Exercise requirements — What lines of the data below hold "computer"? Show them.

----------

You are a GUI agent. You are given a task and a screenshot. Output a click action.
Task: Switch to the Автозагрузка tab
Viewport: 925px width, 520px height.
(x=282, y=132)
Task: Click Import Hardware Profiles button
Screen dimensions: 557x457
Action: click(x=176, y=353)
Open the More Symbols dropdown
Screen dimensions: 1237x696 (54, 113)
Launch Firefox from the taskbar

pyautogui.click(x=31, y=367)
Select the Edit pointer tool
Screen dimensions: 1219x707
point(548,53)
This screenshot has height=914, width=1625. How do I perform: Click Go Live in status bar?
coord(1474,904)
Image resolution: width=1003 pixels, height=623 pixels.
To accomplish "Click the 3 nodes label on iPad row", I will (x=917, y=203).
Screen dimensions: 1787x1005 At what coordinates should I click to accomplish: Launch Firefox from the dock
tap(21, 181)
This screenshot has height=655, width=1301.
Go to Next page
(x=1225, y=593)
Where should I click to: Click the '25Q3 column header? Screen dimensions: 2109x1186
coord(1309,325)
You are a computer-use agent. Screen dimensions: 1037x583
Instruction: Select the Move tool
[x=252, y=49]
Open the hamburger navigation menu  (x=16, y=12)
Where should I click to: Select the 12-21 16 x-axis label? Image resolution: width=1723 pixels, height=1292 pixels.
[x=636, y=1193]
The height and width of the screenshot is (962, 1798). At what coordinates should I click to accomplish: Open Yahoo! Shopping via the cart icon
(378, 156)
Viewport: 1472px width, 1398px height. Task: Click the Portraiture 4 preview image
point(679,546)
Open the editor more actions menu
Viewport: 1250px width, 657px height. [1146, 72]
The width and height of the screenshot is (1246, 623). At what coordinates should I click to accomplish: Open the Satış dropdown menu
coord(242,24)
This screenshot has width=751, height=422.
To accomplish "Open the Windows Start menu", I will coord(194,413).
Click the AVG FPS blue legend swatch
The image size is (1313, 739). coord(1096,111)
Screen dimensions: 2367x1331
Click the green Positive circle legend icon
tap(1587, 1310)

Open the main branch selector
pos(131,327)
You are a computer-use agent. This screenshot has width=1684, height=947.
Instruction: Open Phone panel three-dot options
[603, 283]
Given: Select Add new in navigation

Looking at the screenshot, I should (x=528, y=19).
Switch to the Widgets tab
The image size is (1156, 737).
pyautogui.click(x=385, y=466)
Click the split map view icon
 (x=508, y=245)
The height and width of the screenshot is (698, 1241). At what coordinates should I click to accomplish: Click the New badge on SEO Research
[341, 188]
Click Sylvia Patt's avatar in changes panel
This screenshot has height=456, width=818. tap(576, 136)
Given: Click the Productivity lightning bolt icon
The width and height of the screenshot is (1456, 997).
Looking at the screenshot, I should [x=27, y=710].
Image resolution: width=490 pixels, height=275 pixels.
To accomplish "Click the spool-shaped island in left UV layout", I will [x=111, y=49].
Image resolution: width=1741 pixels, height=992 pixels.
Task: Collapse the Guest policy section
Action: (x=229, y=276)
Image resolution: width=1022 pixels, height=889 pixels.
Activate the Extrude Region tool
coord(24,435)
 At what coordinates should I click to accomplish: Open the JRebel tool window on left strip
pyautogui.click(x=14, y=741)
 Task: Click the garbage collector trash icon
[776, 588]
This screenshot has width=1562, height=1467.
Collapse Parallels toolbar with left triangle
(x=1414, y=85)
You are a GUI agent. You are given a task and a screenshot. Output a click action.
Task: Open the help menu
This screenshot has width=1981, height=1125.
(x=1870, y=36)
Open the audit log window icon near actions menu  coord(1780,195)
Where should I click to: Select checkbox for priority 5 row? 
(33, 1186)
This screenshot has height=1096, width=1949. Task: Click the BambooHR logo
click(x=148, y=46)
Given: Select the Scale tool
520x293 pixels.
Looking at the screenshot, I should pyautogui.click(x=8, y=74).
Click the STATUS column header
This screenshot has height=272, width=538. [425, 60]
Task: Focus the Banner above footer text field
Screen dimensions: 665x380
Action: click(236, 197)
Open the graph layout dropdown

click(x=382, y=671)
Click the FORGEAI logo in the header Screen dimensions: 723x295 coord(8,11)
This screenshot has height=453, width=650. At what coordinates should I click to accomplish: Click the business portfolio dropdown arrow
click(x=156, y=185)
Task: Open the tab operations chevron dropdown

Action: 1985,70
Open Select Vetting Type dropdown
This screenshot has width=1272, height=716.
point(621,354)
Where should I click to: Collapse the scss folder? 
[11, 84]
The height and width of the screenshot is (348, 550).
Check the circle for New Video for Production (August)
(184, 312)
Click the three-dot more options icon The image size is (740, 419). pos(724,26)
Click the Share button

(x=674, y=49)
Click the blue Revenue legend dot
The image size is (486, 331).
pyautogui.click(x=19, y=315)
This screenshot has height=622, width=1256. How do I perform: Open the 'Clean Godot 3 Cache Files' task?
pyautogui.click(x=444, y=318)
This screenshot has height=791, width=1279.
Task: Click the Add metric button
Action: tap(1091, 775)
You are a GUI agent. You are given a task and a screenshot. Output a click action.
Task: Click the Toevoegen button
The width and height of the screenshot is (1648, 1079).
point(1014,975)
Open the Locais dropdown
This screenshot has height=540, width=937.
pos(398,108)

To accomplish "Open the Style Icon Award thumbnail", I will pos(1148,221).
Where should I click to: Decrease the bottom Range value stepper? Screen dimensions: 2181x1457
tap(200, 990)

----------

Expected answer —
You are a computer-use agent. Screen dimensions: 1037x583
You are a computer-use agent. This screenshot has width=1684, height=947.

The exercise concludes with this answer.